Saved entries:
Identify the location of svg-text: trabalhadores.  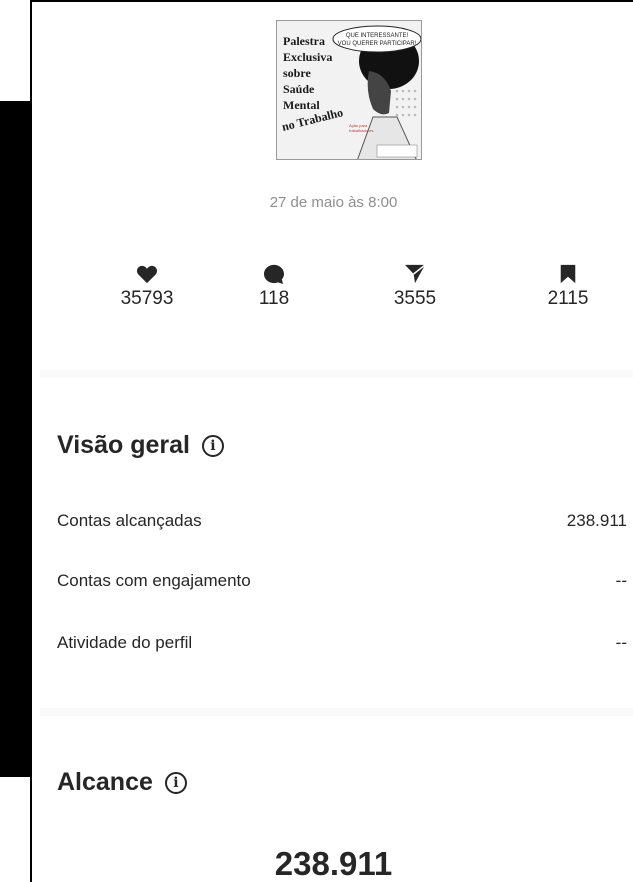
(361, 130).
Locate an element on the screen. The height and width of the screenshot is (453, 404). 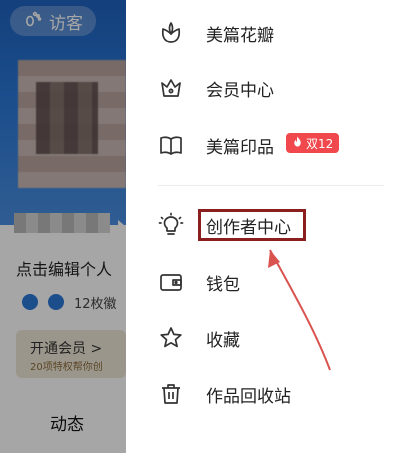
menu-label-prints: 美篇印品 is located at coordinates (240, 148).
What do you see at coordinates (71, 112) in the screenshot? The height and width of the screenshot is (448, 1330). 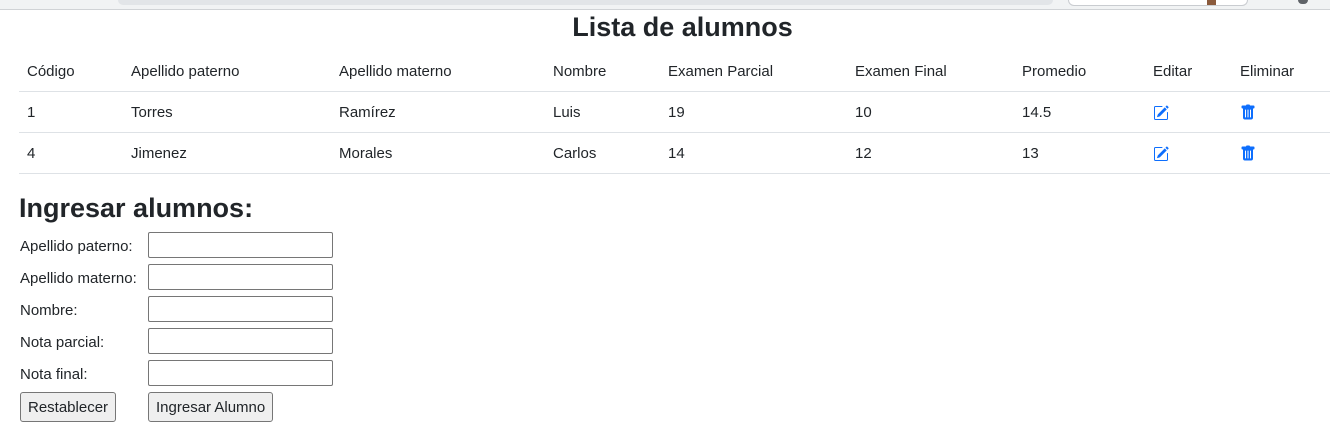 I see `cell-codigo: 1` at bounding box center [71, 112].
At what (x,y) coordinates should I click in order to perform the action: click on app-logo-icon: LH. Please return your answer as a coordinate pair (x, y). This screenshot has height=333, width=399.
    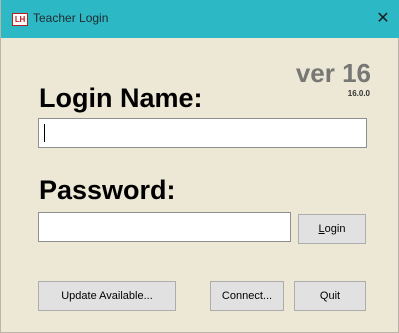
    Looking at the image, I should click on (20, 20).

→ **INSTRUCTIONS TO FOLLOW**
Copy the material from the line containing "At what (x,y)" through the end of the material, both ends included. Omit the pictures.

→ **THE COMPLETED TASK**
At what (x,y) coordinates should I click in order to perform the action: click on app-logo-icon: LH. Please return your answer as a coordinate pair (x, y). This screenshot has height=333, width=399.
    Looking at the image, I should click on (20, 20).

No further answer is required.